Giorgio Agamben frames monastic communities as a “messianic interruption,” a way of existing that interrupts business-as-usual. Monasteries—or any intentional religious community—offer a setting where the coming Kingdom is hinted at through a radically distinct way of living. This can look like shared resources, daily prayer, or even voluntary poverty.
The Gift of the Radical
From Pieter Vos’s perspective, one might worry that such a life reinforces a hierarchy of holiness: the monastic is “higher,” the ordinary is “lower.” But the Catholic tradition (from John Paul II to Tomáš Halík and various Dominican thinkers like Yves Congar, Marie-Dominique Chenu, and Herbert McCabe) insists on complementarity. These radicals in our midst aren’t telling us our daily path is worthless. Far from it! They highlight, in neon, the Kingdom values that should animate all believers.
They remind us that the ordinary can become complacent. A prophet shakes us up. A mystic reveals a deeper dimension of reality that routine can obscure. A monk—through prayer and communal life—shows a simple yet powerful alternative to materialism, noise, and hyper-individualism.
Three Ways Radical Witness Helps Us
Prophetic Disruption: By living differently, monks and mystics expose the ways we unthinkingly accommodate ourselves to consumerism or shallow routines. Their unusual lifestyle can be a holy thorn in our side: “There is more to life than this.”
A New Social Space: Communities shaped by prayer and simplicity aren’t mere escapes. They act like laboratories for grace, proving that life in fellowship with God and others is possible. This can spark hope and fresh imagination for us “on the outside.”
Voluntary Poverty: This is less about romanticising poverty than about bearing witness that true freedom isn’t bound up in wealth. It’s a powerful sign that trust in God can reorient our goals, choices, and priorities.
Embracing the Tension
We do well, then, to hold onto both truths: the holiness of the ordinary and the value of holy exceptions. We need the everyday small gestures, but we also need the bold, sometimes disruptive witness of saints and religious communities. Each calls the other to keep growing, to avoid settling for mediocrity. Vos’s emphasis on the ordinary ensures radical movements don’t become elitist, while the radical reminds the ordinary not to become bland.
A Shared Journey
Ultimately, we are all on the same path: a journey toward wholeness in God. Whether we walk that path as a parent balancing groceries and toddlers, as a teacher grading papers, as a monk waking for dawn prayer, or as a mystic seeking solitude in urban chaos—the invitation remains the same. In the grand tapestry of faith, the ordinary and the extraordinary belong together. Both speak of a God who meets us wherever we truly are, yet never leaves us there without beckoning us onward.
The next time you catch yourself scrolling aimlessly on your phone or sinking into mental autopilot, remember: we are called to a deeper life, even within the humdrum.
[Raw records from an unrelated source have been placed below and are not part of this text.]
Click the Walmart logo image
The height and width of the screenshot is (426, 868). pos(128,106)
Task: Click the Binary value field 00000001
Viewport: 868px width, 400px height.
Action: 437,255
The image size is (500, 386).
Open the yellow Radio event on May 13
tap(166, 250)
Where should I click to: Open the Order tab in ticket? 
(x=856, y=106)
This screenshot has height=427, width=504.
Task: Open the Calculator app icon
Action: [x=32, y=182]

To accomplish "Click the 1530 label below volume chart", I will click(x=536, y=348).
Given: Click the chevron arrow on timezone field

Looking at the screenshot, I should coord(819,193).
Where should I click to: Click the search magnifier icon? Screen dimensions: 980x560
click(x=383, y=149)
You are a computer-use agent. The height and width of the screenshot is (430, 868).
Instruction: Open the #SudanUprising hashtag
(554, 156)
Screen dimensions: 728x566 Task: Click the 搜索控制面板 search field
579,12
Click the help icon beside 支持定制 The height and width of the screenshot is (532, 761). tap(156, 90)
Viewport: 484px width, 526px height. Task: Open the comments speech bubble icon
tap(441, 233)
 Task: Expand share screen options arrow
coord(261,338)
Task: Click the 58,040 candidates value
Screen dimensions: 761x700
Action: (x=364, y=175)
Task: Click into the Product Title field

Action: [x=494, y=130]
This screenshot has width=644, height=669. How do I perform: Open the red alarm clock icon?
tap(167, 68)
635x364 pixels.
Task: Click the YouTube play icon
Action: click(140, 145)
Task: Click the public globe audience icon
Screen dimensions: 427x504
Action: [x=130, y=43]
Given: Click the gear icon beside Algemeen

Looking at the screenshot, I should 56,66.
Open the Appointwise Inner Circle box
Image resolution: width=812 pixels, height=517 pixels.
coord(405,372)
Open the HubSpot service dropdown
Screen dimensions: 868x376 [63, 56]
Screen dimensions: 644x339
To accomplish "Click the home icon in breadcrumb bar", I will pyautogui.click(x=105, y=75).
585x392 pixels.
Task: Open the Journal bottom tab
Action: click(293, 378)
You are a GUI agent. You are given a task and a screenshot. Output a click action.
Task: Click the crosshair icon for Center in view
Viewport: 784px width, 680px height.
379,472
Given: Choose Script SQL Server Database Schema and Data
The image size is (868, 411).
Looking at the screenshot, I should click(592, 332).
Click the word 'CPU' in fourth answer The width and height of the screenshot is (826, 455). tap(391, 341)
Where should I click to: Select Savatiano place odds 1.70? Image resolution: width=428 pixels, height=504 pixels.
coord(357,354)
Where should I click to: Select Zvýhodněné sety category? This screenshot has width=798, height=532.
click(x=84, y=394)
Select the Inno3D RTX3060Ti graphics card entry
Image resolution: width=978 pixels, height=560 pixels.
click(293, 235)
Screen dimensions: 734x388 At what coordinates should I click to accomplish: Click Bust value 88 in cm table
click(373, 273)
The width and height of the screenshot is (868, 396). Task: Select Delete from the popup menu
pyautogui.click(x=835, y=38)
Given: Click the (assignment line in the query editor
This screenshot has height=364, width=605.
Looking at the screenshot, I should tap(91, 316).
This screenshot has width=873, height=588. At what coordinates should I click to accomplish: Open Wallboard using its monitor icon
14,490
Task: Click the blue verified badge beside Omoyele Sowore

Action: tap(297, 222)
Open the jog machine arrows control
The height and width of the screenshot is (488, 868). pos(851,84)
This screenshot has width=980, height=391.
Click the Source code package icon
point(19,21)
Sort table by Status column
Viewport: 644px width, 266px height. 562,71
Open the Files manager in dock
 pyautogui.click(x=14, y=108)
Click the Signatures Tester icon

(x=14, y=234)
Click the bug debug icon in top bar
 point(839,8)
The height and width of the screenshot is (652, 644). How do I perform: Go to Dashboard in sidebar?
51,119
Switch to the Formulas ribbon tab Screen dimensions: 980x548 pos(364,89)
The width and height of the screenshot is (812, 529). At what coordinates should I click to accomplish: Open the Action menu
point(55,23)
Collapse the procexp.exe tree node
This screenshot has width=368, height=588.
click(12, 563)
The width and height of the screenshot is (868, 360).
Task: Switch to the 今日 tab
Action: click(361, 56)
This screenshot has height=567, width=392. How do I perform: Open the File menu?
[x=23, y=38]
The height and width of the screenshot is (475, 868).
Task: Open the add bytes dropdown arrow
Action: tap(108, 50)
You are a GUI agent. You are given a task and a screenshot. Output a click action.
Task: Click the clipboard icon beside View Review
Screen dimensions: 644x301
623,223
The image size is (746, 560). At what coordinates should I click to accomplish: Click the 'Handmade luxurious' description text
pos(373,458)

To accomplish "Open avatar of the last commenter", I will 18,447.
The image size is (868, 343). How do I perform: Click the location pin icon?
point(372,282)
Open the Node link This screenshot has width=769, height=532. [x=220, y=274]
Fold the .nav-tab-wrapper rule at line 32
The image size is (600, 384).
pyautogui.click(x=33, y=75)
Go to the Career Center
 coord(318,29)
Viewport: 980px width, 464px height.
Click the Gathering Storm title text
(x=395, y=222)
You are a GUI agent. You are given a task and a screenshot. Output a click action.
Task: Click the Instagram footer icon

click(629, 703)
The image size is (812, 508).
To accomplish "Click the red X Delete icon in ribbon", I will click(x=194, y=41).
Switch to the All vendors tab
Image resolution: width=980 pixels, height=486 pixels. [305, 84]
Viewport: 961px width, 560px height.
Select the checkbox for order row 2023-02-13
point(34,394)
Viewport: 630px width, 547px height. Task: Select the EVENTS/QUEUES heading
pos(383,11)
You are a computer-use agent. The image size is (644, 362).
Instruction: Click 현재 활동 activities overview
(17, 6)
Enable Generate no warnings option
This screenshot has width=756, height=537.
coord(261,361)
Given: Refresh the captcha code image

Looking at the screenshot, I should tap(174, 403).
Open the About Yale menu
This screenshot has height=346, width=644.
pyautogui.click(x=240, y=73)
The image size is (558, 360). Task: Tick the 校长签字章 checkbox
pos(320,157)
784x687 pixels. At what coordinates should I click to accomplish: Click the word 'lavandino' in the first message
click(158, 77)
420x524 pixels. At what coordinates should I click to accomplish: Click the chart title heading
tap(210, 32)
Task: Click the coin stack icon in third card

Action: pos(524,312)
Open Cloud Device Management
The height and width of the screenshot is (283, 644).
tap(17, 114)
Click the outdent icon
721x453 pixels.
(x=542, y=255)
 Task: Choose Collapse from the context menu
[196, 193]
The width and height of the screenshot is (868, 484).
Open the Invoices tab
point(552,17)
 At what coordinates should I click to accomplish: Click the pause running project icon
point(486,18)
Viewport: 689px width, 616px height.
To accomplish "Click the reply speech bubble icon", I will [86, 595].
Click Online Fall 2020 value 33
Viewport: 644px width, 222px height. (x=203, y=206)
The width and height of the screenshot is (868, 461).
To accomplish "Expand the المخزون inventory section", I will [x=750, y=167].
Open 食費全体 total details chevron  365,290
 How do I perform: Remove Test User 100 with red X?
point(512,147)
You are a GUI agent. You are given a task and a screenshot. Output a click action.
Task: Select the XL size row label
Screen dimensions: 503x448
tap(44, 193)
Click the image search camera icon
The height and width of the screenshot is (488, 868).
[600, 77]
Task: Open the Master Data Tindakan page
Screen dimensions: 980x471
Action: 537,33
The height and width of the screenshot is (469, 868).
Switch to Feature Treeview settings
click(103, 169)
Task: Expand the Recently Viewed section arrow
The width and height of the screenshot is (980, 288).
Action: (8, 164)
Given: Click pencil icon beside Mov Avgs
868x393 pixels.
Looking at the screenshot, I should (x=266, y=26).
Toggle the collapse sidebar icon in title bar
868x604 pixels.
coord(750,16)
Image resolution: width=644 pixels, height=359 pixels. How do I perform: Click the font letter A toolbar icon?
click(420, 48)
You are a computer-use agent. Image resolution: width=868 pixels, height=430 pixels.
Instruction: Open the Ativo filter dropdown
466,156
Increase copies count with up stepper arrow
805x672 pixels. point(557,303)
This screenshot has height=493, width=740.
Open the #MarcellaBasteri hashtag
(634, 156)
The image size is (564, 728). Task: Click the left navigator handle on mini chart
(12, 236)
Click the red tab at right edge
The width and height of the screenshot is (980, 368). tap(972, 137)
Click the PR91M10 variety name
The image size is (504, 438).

Let’s keep our hearts open to the prophetic disruption that stirs our souls—so that day by day, we become that little bit more alive to grace, awake to God, and ready to share love with the world.
This is the third of 3 reflections on virtue and everyday holiness, based on a lecture that brother Richard gave on the occasion of the presentation of the Dutch edition of Pieter Vos’ book on Protestant Virtue ethics in March 2025.
Picture: RAJS (2025)
Really enjoyed this whole series!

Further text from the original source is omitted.